Biokraftstoff - Nachhaltigkeit garantiert.


Biokraftstoffe werden auch nach Klimakabinett gebraucht

Berlin,

Auch nach den Beschlüssen des Klimakabinetts werden Biokraftstoffe benötigt, um die CO2-Emissionen im Verkehr zu senken. Schließlich führen die jetzt verabschiedeten Maßnahmen für den Verkehrssektor erst mittelfristig dazu, dass andere alternative Kraftstoffe als Biodiesel und Bioethanol verfügbar sind. „Schaut man auf den Maßnahmenplan des Klimakabinetts, dann werden Biokraftstoffe auch in den kommenden Jahren eine zentrale Rolle beim Klimaschutz im Verkehr spielen müssen“, sagte Elmar Baumann, Geschäftsführer beim Verband der Deutschen Biokraftstoffindustrie (VDB). Insbesondere im Hinblick auf die europäischen Klimaschutzverpflichtungen der Lastenteilung (Effort Sharing Regulation, ESR) müssen die Emissionen bis 2030 verbindlich gesenkt werden.
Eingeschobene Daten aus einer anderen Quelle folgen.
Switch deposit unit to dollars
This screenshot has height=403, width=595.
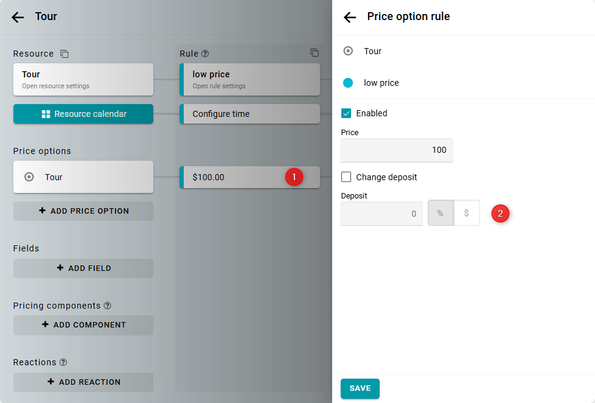click(467, 214)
Auch wenn in den kommenden Jahren vermehrt Elektromobilität und strombasierte Kraftstoffe ausgebaut werden, können sie erst mittelfristig einen höheren Einfluss auf die Erreichung der Klimaziele gemäß der Lastenteilung haben. „Um den Treibhausgasausstoß der Antriebsenergie zu senken und damit Strafzahlungen in großem Ausmaß zu verhindern, stehen in den kommenden Jahren fast ausschließlich Biokraftstoffe zur Verfügung“, sagte Baumann.

Die Biokraftstoffindustrie erwartet daher, dass das bestehende Förderinstrument für alternative Kraftstoffe fortgeführt wird. „Die derzeitige Förderung für Biokraftstoffe stellt ein bewährtes Instrument dar, um die Treibhausgasemissionen im Verkehr zu senken“, sagte Baumann. „Durch sie erhält der CO2-Ausstoß im Verkehr schon heute einen Preis, der um Größenordnungen höher liegt als der von der Koalition beschlossene Mindestpreis in Höhe von zehn Euro.“ Baumann forderte, dass diese technologieoffene Gesetzgebung beibehalten wird, da sie auch Elektromobilität, Wasserstoff  und andere strombasierte Kraftstoffe umfasst.